Work instructions: Tally the lines in the data below that contain the word "size". Give only the number.

Entries provided:
_ _ _ _ _ _ _

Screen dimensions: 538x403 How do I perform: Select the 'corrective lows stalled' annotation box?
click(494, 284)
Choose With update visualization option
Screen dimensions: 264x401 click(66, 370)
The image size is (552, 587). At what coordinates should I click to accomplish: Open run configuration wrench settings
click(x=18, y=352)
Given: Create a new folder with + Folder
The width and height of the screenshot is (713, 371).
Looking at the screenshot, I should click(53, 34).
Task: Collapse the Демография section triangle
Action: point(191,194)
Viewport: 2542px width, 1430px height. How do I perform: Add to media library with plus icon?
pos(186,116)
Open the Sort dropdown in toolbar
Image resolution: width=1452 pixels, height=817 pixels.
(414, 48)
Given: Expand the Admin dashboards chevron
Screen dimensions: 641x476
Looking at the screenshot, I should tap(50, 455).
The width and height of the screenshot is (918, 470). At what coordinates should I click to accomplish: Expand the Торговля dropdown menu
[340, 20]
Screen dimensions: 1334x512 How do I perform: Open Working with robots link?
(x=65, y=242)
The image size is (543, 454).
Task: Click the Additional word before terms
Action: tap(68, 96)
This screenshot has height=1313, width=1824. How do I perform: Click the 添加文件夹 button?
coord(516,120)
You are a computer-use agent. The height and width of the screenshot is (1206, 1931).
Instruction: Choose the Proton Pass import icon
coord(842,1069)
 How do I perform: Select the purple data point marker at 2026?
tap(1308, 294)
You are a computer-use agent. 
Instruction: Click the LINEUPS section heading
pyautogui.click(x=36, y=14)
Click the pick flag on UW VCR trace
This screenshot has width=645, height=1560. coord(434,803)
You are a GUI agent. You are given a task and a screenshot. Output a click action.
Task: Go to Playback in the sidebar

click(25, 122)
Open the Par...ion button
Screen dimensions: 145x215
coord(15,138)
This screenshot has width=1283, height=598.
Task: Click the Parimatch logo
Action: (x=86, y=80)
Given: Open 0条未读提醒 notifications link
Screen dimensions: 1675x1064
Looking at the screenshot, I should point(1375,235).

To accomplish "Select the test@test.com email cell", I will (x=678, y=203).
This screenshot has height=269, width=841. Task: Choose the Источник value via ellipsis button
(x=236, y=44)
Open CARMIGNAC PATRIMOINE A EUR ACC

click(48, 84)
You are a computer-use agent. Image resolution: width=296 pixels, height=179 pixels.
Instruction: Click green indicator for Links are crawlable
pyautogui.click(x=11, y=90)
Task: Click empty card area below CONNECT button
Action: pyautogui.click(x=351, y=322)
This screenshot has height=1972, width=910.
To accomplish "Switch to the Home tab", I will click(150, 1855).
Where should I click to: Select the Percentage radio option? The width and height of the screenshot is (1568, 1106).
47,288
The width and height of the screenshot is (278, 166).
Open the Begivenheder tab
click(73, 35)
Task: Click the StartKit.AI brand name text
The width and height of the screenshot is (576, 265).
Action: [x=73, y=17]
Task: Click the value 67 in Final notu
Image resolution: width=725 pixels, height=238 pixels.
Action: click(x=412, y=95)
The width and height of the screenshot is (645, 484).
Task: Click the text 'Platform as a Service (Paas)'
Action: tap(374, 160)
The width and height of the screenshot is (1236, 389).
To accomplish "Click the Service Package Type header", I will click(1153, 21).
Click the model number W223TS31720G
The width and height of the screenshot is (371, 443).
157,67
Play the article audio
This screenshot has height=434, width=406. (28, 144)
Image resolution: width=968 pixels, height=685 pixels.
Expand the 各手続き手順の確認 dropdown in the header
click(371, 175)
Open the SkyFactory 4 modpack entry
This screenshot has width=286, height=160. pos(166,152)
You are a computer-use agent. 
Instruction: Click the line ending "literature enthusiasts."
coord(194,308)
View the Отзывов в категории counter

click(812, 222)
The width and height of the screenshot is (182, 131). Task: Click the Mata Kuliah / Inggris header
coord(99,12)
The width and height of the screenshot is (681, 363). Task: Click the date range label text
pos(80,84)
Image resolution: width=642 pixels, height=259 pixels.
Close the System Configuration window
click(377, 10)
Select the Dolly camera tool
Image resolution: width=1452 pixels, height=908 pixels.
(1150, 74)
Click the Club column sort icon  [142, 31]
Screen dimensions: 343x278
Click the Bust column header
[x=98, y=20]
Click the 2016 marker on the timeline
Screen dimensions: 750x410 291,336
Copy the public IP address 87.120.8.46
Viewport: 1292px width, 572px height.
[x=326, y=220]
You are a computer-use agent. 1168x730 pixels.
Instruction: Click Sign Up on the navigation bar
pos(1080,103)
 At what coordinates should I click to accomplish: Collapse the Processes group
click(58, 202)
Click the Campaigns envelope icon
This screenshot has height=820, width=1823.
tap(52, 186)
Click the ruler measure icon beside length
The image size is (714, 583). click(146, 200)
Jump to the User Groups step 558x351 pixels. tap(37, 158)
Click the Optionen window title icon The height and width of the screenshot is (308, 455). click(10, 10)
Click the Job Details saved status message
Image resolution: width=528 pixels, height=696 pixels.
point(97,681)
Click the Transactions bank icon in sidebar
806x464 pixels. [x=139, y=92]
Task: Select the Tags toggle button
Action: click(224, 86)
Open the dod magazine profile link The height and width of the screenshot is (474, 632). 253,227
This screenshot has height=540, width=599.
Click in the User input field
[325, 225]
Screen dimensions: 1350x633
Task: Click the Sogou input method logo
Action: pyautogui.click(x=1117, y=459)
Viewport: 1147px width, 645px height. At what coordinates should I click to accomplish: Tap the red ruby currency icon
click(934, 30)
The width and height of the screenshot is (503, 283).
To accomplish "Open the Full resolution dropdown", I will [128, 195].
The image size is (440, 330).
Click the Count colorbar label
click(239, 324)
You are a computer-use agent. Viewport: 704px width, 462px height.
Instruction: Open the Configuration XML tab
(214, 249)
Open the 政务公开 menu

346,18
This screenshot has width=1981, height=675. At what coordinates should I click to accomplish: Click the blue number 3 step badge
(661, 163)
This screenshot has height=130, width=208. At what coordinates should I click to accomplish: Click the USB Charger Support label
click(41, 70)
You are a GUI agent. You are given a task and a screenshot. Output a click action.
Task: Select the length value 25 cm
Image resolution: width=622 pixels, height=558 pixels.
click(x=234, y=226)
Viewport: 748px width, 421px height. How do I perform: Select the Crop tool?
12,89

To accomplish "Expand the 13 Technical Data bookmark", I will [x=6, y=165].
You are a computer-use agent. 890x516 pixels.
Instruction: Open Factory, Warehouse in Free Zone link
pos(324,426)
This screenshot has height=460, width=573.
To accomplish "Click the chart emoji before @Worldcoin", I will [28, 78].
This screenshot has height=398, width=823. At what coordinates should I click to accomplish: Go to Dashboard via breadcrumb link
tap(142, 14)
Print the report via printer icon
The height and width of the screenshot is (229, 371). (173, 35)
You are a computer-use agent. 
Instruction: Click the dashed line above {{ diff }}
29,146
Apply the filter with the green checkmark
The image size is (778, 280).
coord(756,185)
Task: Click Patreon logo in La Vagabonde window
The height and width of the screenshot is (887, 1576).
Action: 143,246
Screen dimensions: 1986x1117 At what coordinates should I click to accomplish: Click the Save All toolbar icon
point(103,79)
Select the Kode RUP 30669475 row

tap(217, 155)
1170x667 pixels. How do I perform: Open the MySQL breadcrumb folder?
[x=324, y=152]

_ _ _ _ _ _ _

Expected answer: 5